In order to be able to ensure the operation of these systems, it is essential to use Artificial Intelligence (AI) in e-government, aimed to maximize the availability of services, i.e. to minimize and, where possible, avoid errors arising during operation, and to automate operation, i.e. to minimize human intervention.
This subproject can be divided into the following major research topics:
- analysis of data transmission patterns of interoperable systems;
- detection of deviations from a data inconsistency pattern;
- setting up of a security alert system (with notification and intervention protocols).
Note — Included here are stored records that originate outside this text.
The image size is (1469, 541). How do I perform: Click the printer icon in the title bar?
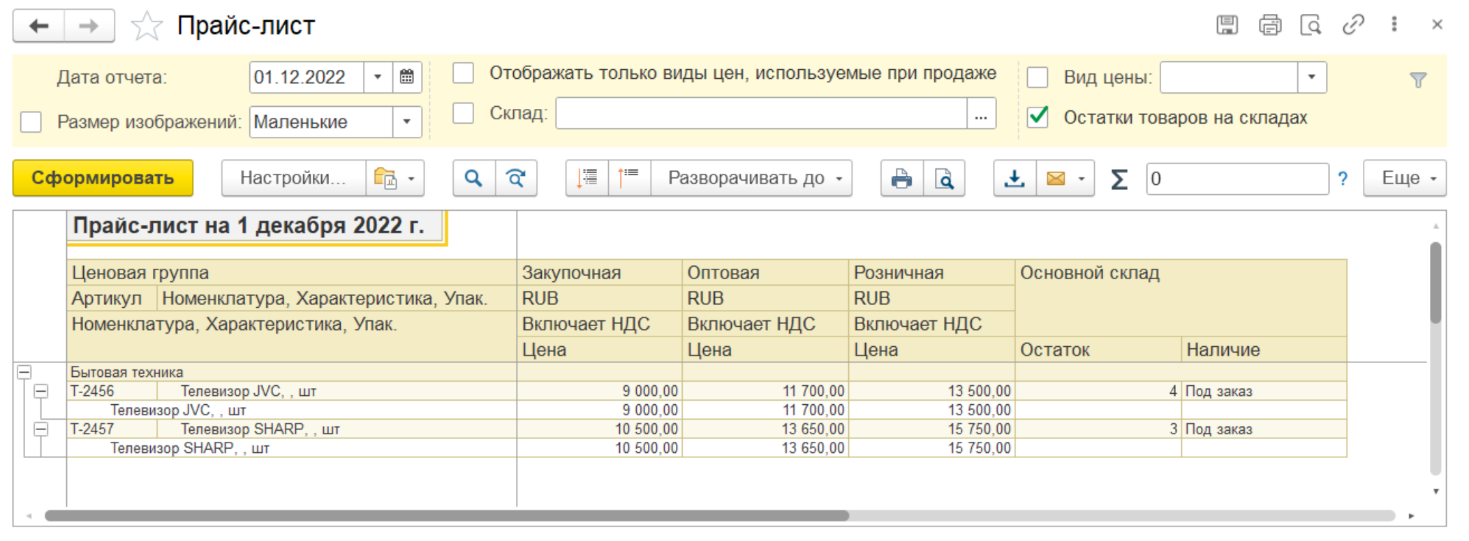pyautogui.click(x=1270, y=26)
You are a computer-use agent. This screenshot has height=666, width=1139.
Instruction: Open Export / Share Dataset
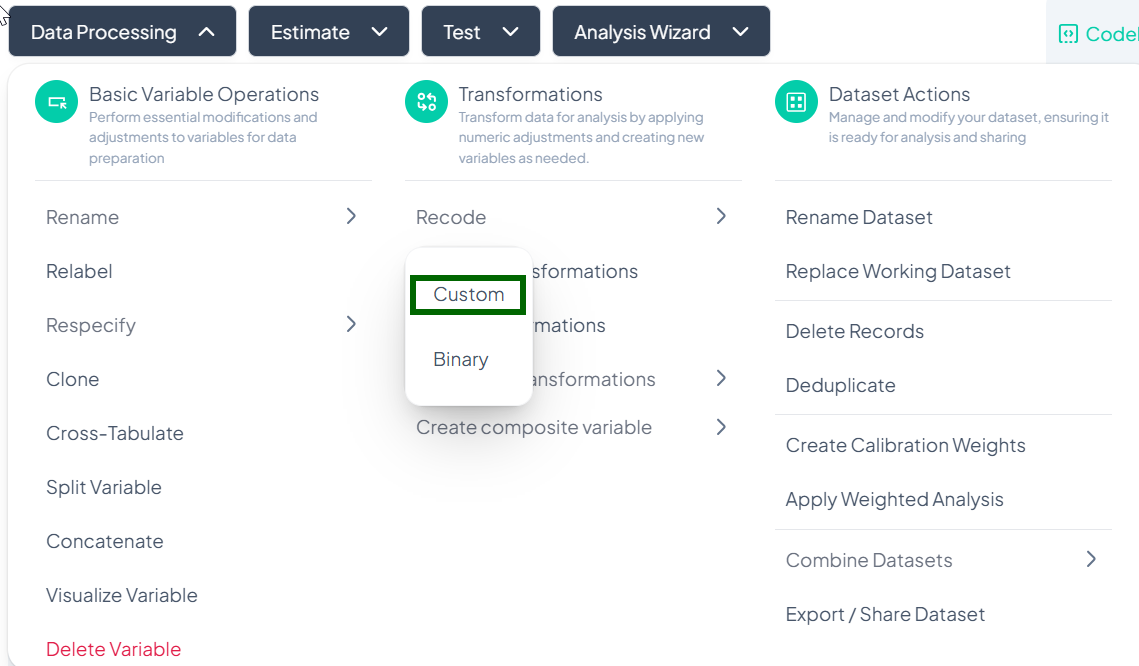pos(885,614)
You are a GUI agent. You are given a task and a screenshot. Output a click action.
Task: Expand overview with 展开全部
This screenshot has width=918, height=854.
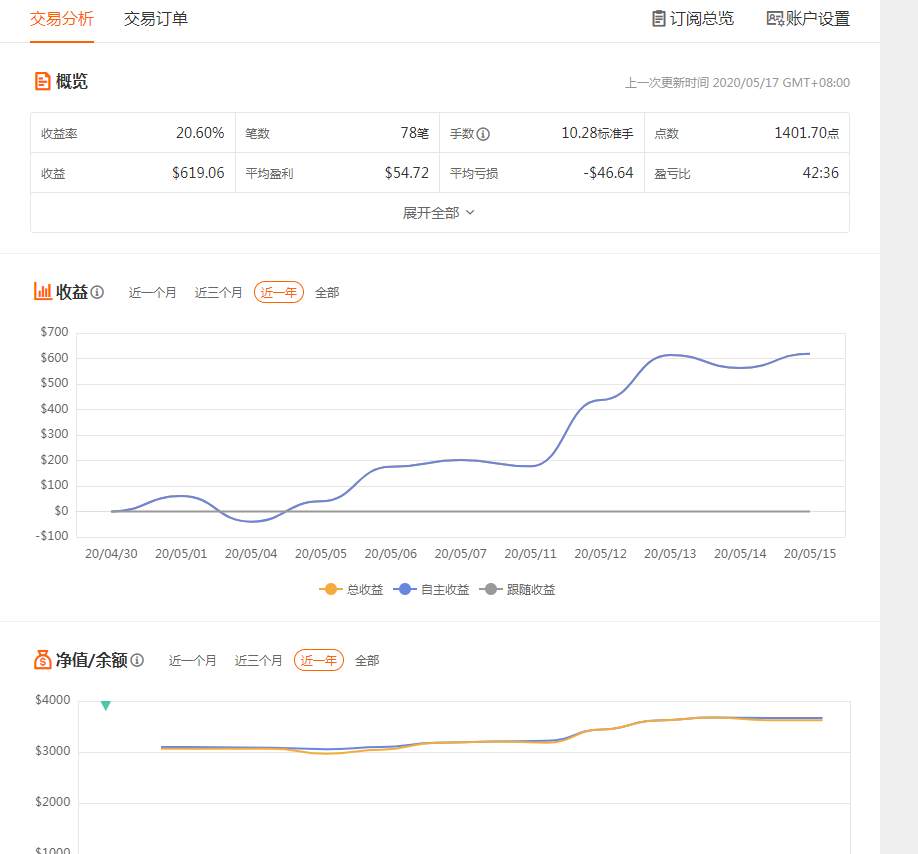tap(439, 213)
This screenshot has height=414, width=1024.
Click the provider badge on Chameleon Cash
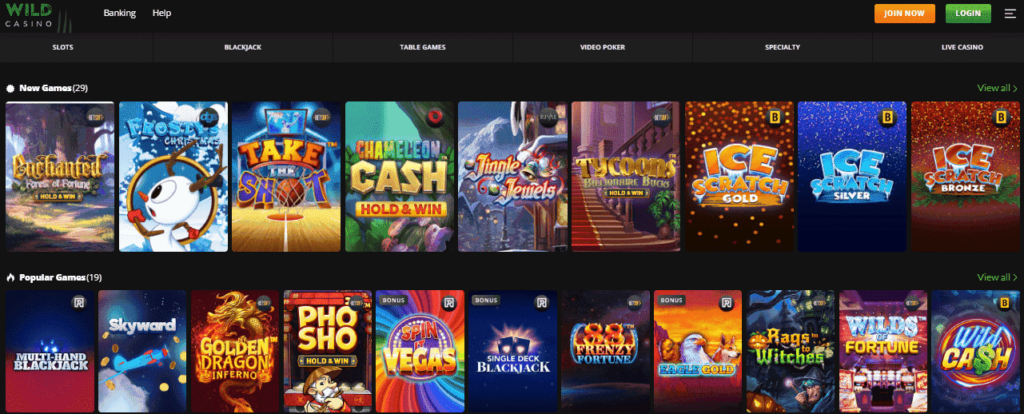pos(436,118)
In order to take advantage of the possibilities provided by AI in e-government, it is essential to centralize the data that provide a snapshot of the operation of the system in traditional (decentralized) monolithic systems (how much computer resources a given service requires, how many people use a given service, etc.). This is because these centrally collected data are the inputs of machine learning algorithms, resulting in a model. With the models built in this way, we can predict the future or detect anomalies (deviations from the norm).
Our aim is to examine various Deep Learning networks and machine learning models considered classic, which can be used to provide effective answers to the problems described above. Due to the nature of the data, our subproject mostly works with multi-variable time series. In order to be able to measure the efficiency of a deep learning network, we created a validation system, i.e. we look at simulated data to see how a particular algorithm performs and compare it to a neural network learned on real data or a classic machine learning model.
The next issue to be addressed in the research is the visualization of the observations revealed by AI and the development of an alert chain with appropriate protocols. To solve a problem detected by AI, we examine how we can use AI to reduce human intervention. One such solution may be introducing a self-learning algorithm, i.e. learning the solutions.